Perempuan-Perempuan yang Berbisnis dengan Passion

Tulisan ini merupakan tulisan keempat dari event Ayo Berwirausaha yang diselenggarakan oleh ADEI pada tanggal 4 Maret lalu. Tulisan sebelumnya berjudul Dunia Digital: Tantangan Bagi UKM Indonesia, Tantangan dan Peluang Menjalankan Bisnis Secara Online, dan Membangun Eksistensi Bisnis di Ranah Online.


Fauziah Zulfitri, CEO Insight Indonesia tampil pada sesi terakhir, bersama dua perempuan inspiratif lainnya. Sesi ini dipandu oleh Cheeqa Rahmat, ketua panitia event Ayo Berwirausaha. Perempuan lulusan Fakultas Psikologi UI ini menceritakan ucapan coach-nya yang menggerakkannya lebih terstruktur dalam menjalani kehidupan: “You have to live by design!” Usia 40 dia meninggalkan posisi direksi di sebuah perusahan dan mengembangkan usahanya sendiri.

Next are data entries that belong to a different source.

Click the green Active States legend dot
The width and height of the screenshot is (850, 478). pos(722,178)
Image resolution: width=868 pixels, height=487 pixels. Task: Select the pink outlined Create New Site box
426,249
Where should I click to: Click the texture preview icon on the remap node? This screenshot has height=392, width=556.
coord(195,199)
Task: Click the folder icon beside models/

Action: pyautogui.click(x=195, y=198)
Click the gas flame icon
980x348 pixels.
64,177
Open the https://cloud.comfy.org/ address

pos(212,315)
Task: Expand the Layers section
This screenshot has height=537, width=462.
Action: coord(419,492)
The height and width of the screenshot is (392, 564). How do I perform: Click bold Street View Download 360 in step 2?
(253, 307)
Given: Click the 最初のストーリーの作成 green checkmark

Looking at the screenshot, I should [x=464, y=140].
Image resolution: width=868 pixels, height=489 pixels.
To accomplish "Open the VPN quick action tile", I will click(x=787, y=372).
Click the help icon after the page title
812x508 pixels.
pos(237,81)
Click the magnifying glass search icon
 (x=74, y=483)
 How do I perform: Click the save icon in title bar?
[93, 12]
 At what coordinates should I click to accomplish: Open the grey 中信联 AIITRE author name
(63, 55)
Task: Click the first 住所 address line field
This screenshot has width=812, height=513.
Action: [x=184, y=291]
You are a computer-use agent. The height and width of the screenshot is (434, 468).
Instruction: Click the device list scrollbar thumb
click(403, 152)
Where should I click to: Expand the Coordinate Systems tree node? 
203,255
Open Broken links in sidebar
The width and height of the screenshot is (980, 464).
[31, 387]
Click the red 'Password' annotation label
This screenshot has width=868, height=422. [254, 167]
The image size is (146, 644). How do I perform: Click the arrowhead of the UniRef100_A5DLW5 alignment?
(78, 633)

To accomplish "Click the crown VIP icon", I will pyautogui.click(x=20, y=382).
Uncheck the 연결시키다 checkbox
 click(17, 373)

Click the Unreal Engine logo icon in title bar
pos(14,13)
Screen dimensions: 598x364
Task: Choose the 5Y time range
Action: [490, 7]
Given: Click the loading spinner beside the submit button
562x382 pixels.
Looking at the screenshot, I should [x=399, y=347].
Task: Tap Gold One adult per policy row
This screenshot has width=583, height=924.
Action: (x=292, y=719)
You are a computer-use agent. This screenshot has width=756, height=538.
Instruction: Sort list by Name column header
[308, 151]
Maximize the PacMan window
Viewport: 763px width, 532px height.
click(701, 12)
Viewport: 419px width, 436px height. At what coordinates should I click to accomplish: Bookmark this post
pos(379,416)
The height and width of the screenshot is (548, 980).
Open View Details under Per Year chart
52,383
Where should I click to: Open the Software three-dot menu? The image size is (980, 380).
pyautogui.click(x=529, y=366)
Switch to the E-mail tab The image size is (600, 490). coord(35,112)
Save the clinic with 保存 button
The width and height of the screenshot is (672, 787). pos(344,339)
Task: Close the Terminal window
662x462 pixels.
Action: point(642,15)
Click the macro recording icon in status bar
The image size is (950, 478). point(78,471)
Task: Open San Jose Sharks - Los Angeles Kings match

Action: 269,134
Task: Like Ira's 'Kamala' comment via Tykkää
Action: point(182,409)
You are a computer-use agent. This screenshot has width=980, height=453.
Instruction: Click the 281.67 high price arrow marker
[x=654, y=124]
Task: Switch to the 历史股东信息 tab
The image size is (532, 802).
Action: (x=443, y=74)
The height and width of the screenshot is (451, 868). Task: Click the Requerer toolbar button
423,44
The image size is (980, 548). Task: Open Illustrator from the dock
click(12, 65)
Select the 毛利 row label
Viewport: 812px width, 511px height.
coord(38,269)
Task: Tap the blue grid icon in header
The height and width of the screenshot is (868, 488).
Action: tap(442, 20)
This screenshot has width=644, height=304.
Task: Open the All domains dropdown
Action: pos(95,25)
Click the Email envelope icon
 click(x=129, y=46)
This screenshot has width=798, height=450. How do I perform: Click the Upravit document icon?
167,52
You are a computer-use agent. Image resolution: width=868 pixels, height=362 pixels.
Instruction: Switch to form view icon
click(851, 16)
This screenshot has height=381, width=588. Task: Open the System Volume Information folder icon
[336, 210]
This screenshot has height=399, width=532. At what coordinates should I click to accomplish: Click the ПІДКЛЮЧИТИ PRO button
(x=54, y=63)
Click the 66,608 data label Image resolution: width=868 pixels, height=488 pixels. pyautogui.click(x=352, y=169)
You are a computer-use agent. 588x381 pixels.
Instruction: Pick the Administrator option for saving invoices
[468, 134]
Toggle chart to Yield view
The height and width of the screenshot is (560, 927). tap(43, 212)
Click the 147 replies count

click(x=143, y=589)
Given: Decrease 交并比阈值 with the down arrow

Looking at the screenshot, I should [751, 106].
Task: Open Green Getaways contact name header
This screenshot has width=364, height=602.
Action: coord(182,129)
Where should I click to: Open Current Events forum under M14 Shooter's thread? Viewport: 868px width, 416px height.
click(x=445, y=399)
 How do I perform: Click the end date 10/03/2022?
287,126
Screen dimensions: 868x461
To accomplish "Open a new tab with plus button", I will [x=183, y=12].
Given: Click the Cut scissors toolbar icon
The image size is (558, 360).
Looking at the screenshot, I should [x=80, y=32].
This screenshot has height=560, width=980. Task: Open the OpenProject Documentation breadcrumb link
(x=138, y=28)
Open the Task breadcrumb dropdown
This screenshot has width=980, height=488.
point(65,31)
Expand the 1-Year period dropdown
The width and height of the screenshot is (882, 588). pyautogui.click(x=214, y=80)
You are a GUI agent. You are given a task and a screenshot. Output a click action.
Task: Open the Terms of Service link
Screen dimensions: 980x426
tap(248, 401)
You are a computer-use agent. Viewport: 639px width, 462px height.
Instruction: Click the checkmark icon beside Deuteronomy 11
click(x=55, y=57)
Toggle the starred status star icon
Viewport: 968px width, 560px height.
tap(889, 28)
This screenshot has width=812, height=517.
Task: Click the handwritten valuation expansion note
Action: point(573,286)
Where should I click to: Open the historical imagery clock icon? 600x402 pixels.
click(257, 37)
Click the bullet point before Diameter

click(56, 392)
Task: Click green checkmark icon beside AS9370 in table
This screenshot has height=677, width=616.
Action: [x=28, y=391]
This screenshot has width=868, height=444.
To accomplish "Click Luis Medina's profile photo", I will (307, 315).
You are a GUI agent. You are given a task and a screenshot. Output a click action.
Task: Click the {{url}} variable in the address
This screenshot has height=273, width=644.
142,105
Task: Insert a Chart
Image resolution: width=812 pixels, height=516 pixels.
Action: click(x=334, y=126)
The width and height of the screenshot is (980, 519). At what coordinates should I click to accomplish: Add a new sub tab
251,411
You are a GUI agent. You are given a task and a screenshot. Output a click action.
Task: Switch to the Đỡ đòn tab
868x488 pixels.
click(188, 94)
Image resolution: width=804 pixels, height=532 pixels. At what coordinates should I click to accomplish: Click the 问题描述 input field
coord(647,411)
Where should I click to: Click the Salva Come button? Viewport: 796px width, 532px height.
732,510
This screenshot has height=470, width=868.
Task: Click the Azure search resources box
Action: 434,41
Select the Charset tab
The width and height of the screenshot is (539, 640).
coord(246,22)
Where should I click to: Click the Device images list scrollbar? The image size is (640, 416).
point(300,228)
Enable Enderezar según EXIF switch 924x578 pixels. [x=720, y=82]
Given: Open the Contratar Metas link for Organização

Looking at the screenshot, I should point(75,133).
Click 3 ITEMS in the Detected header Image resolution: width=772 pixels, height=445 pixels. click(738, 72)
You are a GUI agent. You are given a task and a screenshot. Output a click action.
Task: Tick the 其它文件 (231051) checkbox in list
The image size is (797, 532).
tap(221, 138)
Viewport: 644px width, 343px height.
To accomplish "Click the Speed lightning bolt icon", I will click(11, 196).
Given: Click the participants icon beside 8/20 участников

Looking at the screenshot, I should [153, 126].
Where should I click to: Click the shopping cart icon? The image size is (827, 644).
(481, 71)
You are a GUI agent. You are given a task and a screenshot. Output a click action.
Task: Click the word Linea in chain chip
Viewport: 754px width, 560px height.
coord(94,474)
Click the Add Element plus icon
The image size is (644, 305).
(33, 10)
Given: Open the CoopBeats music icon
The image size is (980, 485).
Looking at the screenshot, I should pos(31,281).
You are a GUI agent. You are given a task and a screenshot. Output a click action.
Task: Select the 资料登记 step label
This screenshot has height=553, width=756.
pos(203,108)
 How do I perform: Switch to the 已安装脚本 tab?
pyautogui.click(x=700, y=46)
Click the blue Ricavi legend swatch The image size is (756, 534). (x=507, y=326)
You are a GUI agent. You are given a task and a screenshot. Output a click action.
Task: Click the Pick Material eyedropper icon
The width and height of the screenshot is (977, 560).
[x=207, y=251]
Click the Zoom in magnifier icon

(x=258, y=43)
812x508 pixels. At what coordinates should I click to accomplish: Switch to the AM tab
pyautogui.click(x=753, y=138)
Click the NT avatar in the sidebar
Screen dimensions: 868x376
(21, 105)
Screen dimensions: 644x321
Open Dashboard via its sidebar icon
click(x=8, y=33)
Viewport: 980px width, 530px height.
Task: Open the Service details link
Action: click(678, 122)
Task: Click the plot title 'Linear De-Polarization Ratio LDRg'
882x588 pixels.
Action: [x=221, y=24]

Hal ini sudah ia rencanakan sejak berusia 23 tahun.

Insight Indonesia yang dipimpinnya bergerak dalam bidang training, coaching, dan consulting di perusahaan-perusahaan. Dia pernah men-training UKM hingga UKM tersebut berkembang dari yang hanya memiliki 3 orang karyawan, berkembang menjadi 15 orang.

Fauziah memaparkan beberapa kiat yang patut diikuti mereka yang ingin sukses:

1. Building a dream.

Ketika bermimpi, mimpi itu harus diwujudkan menjadi sebuah action. Seperti yang dilakukannya, Fauziah merencanakan berhenti bekerja dan membangun bisnis sendiri sejak usia 23. Tetapi sepanjang karirnya selama 17 tahun, ia membangun personal branding-nya  dengan melakukan action sebaik-baiknya. Media sosialnya pun ia manfaatkan untuk memperkenalkan Insight Indonesia. Saat hendak memulai usahanya, Fauziah mengukur diri. Pesaingnya banyak di Makassar, dari Jawa semua pula namun ia tahu kekuatan dirinya. “Saya orang Makassar, bicara dengan bahasa sini, dan secara operasional saya terdukung oleh experience,” tandasnya.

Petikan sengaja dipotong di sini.